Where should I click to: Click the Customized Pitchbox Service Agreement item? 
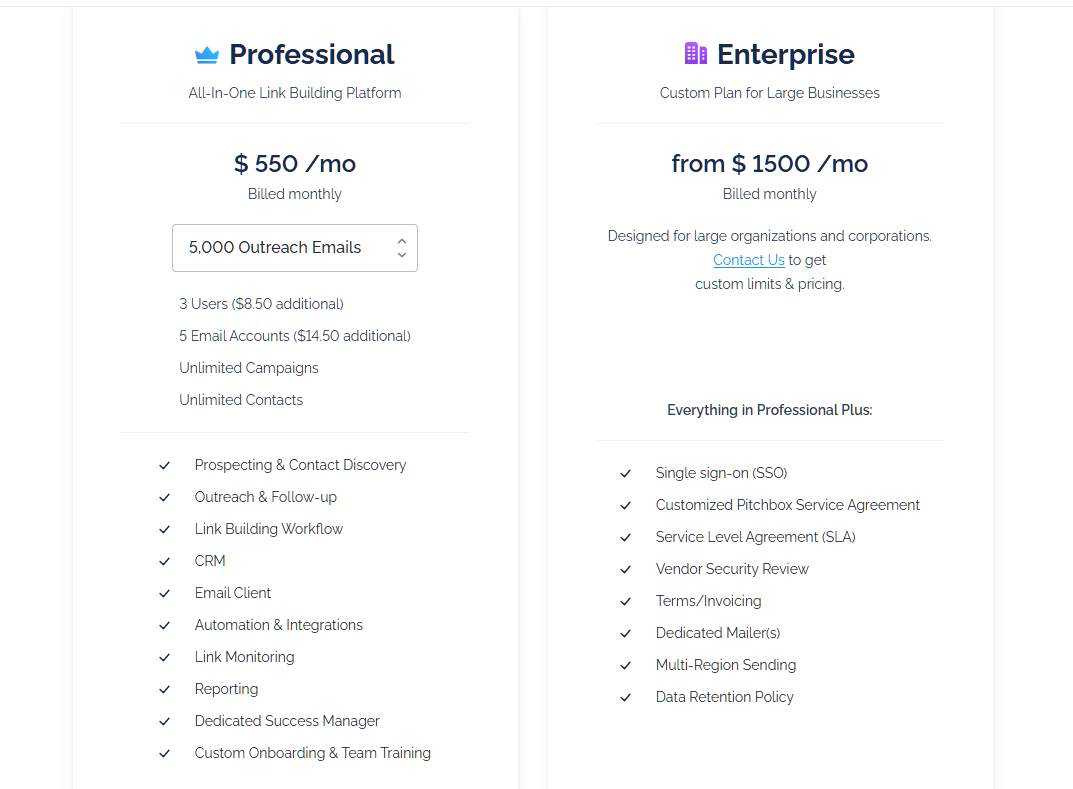click(788, 505)
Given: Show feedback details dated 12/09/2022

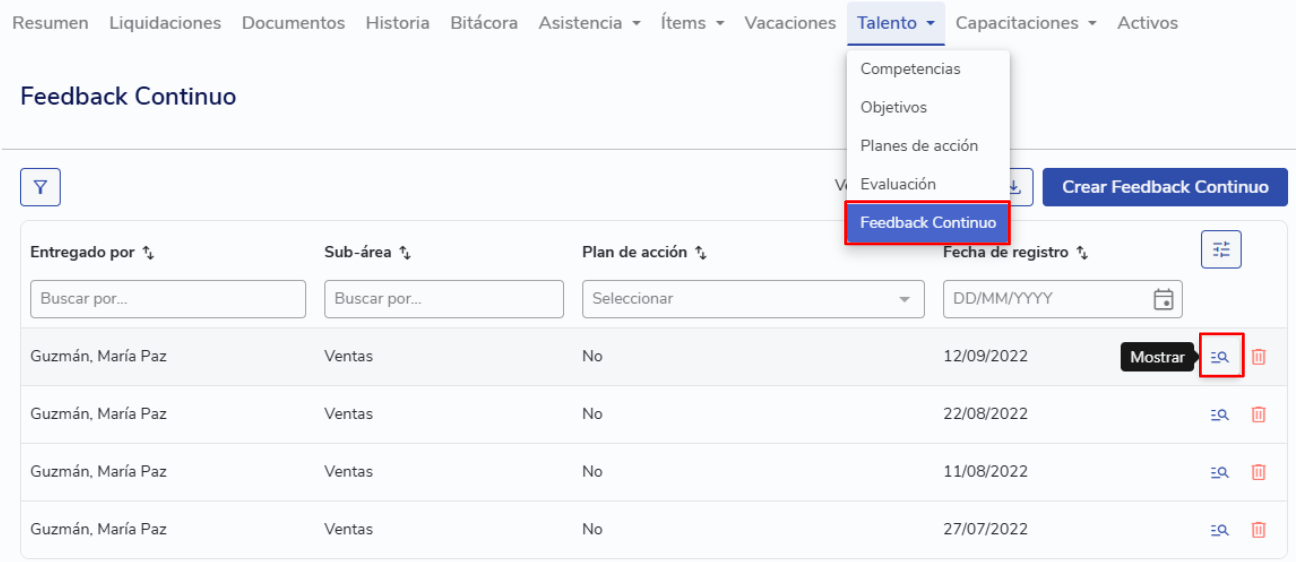Looking at the screenshot, I should click(1220, 356).
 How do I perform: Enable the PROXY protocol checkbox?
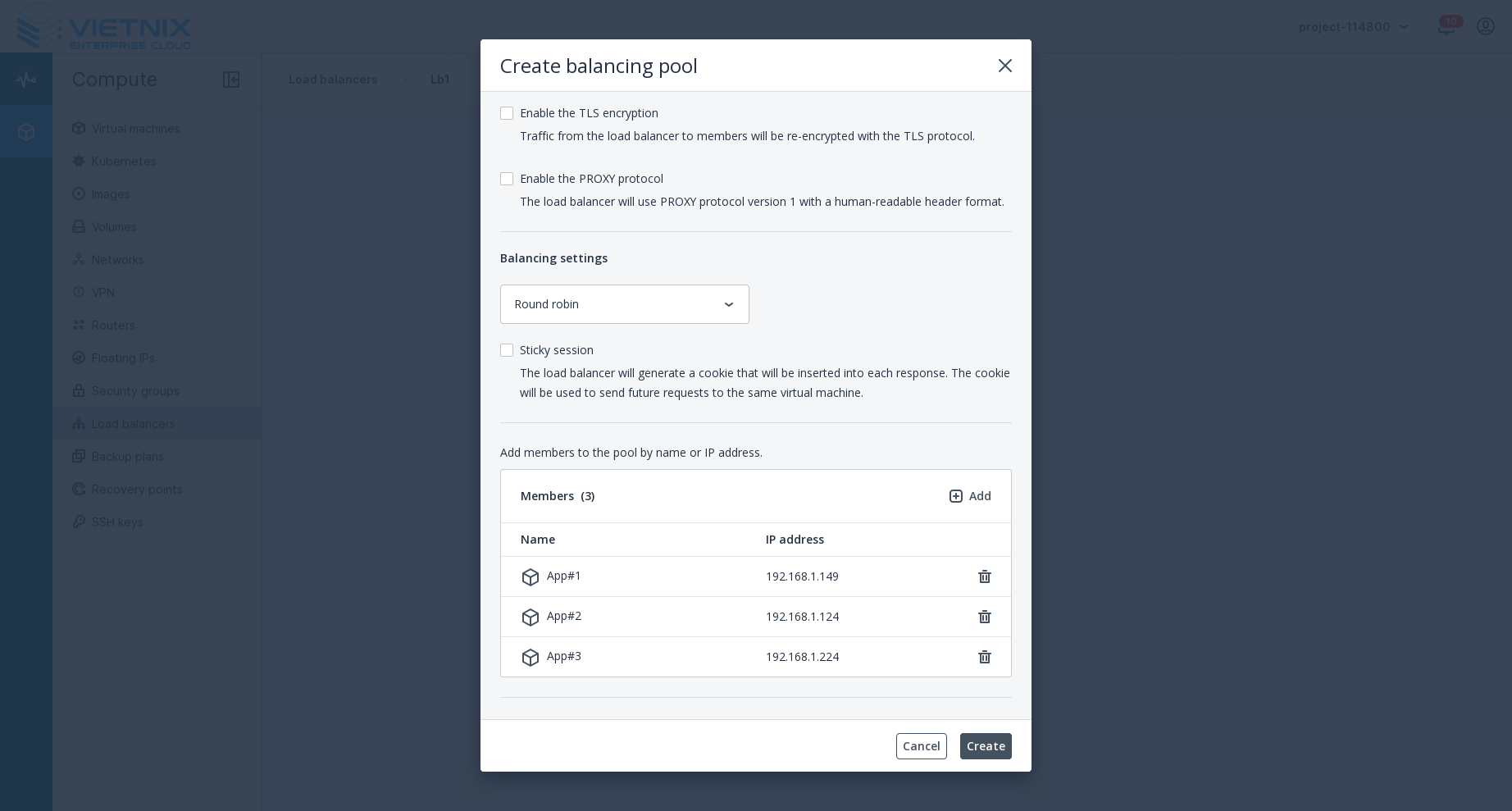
+ + + + +
**WHAT YOU SHOULD DO:**
The material above holds pictures; copy everything else in it exactly.

**THE COMPLETED TASK:**
Where should I click to: Click the Customized Pitchbox Service Agreement item? 
click(788, 505)
Given: Show feedback details dated 12/09/2022

Looking at the screenshot, I should click(1220, 356).
 How do I perform: Enable the PROXY protocol checkbox?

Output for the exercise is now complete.